TXT
TXT Record — DKIM
DKIM public keys are published as TXT records at selector._domainkey.example.com. Learn the format, key rotation, and how to verify your DKIM setup.
Record Type
TXT
Category
Authentication (TXT)
Authentication (TXT)
RFC
RFC 6376
RFC 6376
Email Relevant
Yes
Yes
Format
TXT "v=DKIM1; k=rsa; p=<base64-public-key>"
Example
TXT "v=DKIM1; k=rsa; p=MIGfMA0GCSqGSIb3DQEBAQUAA..."
TTL Guidance
3600–86400 s; shorten to 300 s before rotating keys
3600–86400 s; shorten to 300 s before rotating keys
💬 What This Record Does
DomainKeys Identified Mail (DKIM) uses public-key cryptography. Your mail server signs outgoing messages with a private key, and the public key is published in DNS as a TXT record at a selector subdomain (e.g., google._domainkey.example.com). Receiving servers retrieve this public key, verify the signature in the email's DKIM-Signature header, and confirm the message wasn't tampered with in transit.
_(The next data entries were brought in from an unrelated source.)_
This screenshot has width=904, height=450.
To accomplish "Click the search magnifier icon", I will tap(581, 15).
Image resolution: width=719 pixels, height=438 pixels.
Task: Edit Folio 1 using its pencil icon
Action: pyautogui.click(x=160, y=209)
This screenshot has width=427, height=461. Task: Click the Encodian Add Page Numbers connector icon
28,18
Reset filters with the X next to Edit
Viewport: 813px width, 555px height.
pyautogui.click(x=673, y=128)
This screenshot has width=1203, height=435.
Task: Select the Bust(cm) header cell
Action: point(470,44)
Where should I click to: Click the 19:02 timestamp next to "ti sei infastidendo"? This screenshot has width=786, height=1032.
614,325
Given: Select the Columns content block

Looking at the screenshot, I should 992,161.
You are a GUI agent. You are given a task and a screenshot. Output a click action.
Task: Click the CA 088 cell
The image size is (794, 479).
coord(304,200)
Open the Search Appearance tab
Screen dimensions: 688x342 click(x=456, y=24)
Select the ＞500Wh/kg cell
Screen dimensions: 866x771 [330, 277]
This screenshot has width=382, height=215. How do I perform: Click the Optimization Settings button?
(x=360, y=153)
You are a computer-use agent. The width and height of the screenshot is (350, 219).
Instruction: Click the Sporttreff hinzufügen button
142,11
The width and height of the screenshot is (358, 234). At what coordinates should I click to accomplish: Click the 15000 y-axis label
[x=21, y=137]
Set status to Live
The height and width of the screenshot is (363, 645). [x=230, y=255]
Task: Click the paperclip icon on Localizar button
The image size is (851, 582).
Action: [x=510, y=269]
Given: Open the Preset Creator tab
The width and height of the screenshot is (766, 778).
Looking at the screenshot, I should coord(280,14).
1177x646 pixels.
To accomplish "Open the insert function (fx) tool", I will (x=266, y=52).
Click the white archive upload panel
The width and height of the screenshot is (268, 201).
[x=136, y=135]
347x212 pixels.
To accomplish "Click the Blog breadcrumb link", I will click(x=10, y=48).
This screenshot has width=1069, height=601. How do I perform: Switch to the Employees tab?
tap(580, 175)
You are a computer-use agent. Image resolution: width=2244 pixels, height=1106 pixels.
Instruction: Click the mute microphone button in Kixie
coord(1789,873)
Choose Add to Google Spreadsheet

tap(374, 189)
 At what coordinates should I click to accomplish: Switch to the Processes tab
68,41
Unlike SPF, DKIM survives email forwarding.
Common Uses
- Publishing a DKIM key for your own mail server's selector
- Verifying that your ESP (Google, Mailchimp, SendGrid) has set up DKIM for your domain
- Key rotation — setting a new selector's TXT record before switching signing to the new key
⚠️ Watch Out For
- The selector subdomain format is always: <selector>._domainkey.<yourdomain>
- RSA keys must be at least 1024 bits; 2048 bits is strongly recommended for new setups.
- An empty public key (p=) signals that the selector is revoked — all messages signed with it will fail.